Swipe Left, Swipe Right, Choose Your Own Chaos 

Romance on the road doesn’t come with a rulebook. Some people are out here chasing long-term love with someone they met in Lisbon. Others are busy collecting stories—and stamps in their passport. Whether you’re into slow-building connections or looking to hook up with someone for a week in Monaco, travel opens the door to choices that don’t follow any one path. 

Modern dating isn’t always about dinner and a movie. It might look like matching with a local artist in Oaxaca, booking a villa in Bali with someone new, or deciding it’s finally time to find a sugar daddy and live your best beachside life. People date how they want, where they want. No judgment, just options. 

Some apps are even made for it. MissTravel connects people based on destination. TourBar links users who are planning trips to the same cities. Hinge reports that travel photos get 30% more engagement. People aren’t only looking at faces—they’re checking out your airport style now. 

More than 60% of women say they want someone who likes to travel. Men report similar numbers. And over 14 million people now identify as “location-flexible.” That means their dating life moves with them. Work trip to Berlin? Open the app. Layover in Dubai? Log in.   
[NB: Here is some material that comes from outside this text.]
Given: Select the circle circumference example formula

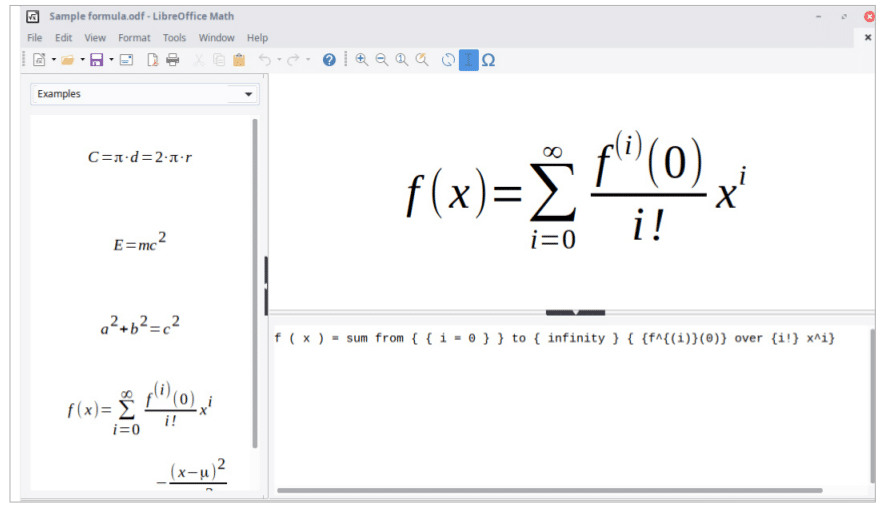Looking at the screenshot, I should click(x=139, y=157).
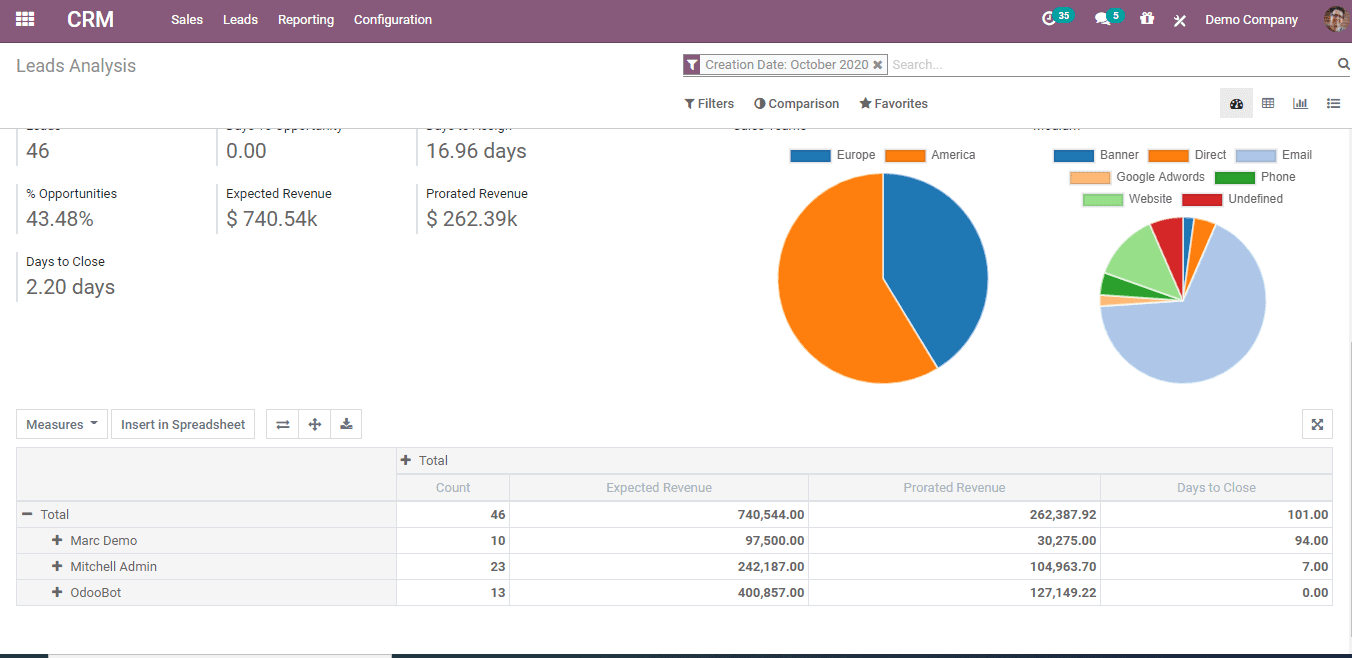Open the Reporting menu
1352x658 pixels.
(306, 19)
Travel also makes people get serious faster. A quick weekend in Lisbon might turn into what experts call a “micro-relationship.” No one wants to waste time, so the walls come down fast. One study found backpackers were 34% more likely to form deep romantic connections within 72 hours abroad than in their home city. That part of the connection isn’t fantasy. It’s people being human when they don’t have time to play. 

But let’s not lie—this doesn’t work out for everyone. Mary Ayoola tried dating in South Florida but said most people she met were “barely present.” She had better luck back in the UK. Cross-cultural dating can also go sideways. Forty-one percent of users said culture clashes were the main problem.   

And this kind of dating has a cost. Google reports higher last-minute flight bookings from people chasing relationships. People spend more money, more mental energy, and get into complicated feelings that can be hard to explain in TSA lines. Long-distance dating also struggles with time zones, visa problems, and reality. Twenty-eight percent of these connections end within six months.   

Still, connection is connection. As people travel more, some things don’t change—like wanting someone to share a bottle of wine with on a strange rooftop in a place you’ve never been.   

Dating isn’t stuck in your zip code anymore. And it doesn’t need to fit inside one idea, either.